5) What book have you read the most times in your life (excluding picture books read to children; i.e., Goodnight Moon does not count)? Hmm... candidates include The Last Unicorn, one of the Bruno and Boots books, or Dogsbody by Diana Wynne Jones. If things I read first as a child are excluded, probably *waves tentacles in embarrassment* The Closing of the American Mind (at least three times) or The Secret History, again, some more.

6) What was your favorite book when you were ten years old? The Borribles Go for Broke.

7) What is the worst book you've read in the past year? Since March ’08: Eh, I feel bad naming Catholic and Feminist: The Surprising History of the American Catholic Feminist Movement, because really I’m not sure that book could have been written in a way I would have found awesome. So I’ll say Generation Loss instead. 100 Selected Poems of E.E. CUMMINGS was also disappointing, since he’s able to do individual lines and even occasional whole poems that really hit me.

8) What is the best book you've read in the past year? Since January ’09: The Imitation of Christ (re-read) or Perfumes: The Guide. Welcome to the madness that is me.

9) If you could force everyone you tagged to read one book, what would it be? Well, I’m not tagging anyone, though you should feel invited to play if you want to. You guys know which books I’m obsessed with.

10) Who deserves to win the next Nobel Prize for Literature? Your mom. (I reject all Nobel things on principle.)

11) What book would you most like to see made into a movie? The Genealogy of Morals.

...OK, I’ll play for real: Hirokazu Kore-eda directs The Plague; Derek Jarman (requiescat in pace) directs Against Nature--not convinced this would be a good movie, but it would definitely be memorable!; Alfred Hitchcock (ditto) directs Wuthering Heights.

12) What book would you least like to see made into a movie? In general I’m leery of books-turned-movies.

13) Describe your weirdest dream involving a writer, book, or literary character. Good grief, I can’t think of any! Too busy drinking from the keg of hatred every day, I guess.

14) What is the most low-brow book you've read as an adult? Harry Potter and the Deathly Adverbs.

15) What is the most difficult book you've ever read? Plato’s Parmenides, maybe. (And I tried to read Capital in fifth grade.)

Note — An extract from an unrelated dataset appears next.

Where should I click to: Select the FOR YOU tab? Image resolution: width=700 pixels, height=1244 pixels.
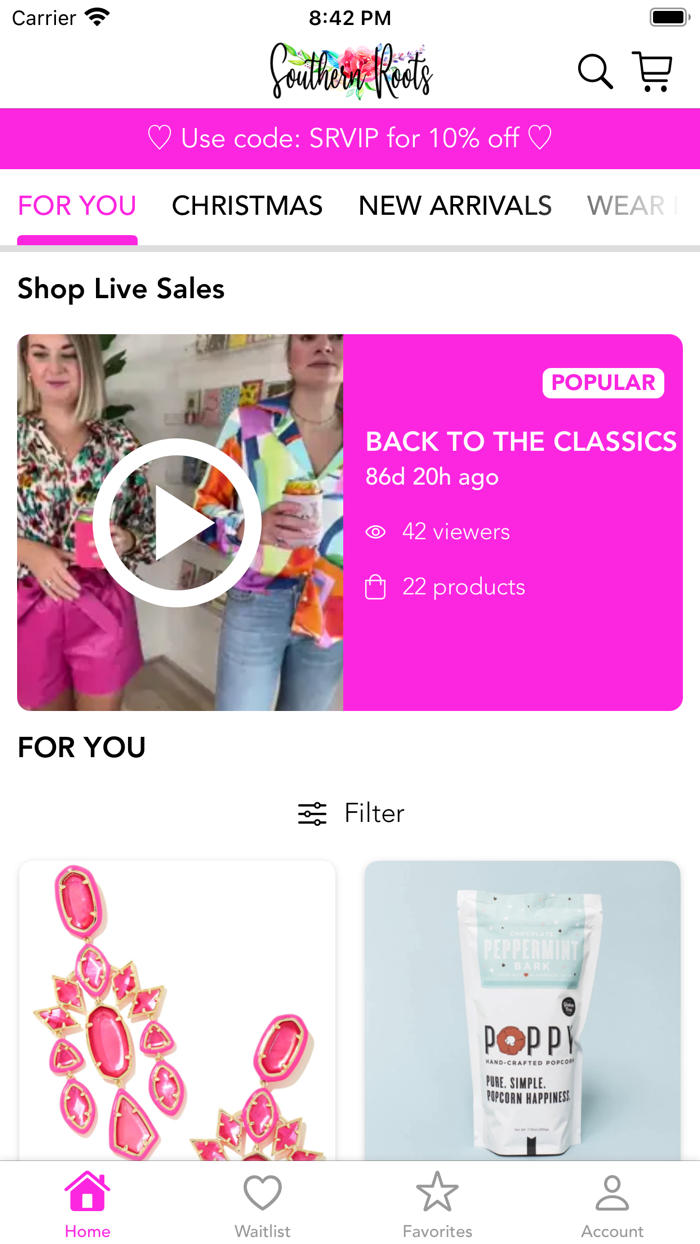click(77, 206)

16) What is the most obscure Shakespeare play you've seen? I don’t think I’ve seen any obscure ones! Lame.

17) Do you prefer the French or the Russians? Russians.

18) Roth or Updike? Rooooooooooooooooooooooooooooooth. (I mean, I haven’t read Updike, ever. But still: Roth!)

19) David Sedaris or Dave Eggers? Sorry, haven't read either.

20) Shakespeare, Milton, or Chaucer? Shakespeare because duh, then Milton, one of the great “poets of women’s hair” (Harold Bloom, I think?). If there were a question about comics adaptations rather than movie adaptations, I’d definitely push for a comics Paradise Lost; the snaky, time-shifting, connotation-heavy lines are perfect for sequential art.

21) Austen or Eliot? Austen, though to be honest, she doesn’t really do it for me. I’m like the only chick in the marriage movement who finds it hard to care about Jane Austen.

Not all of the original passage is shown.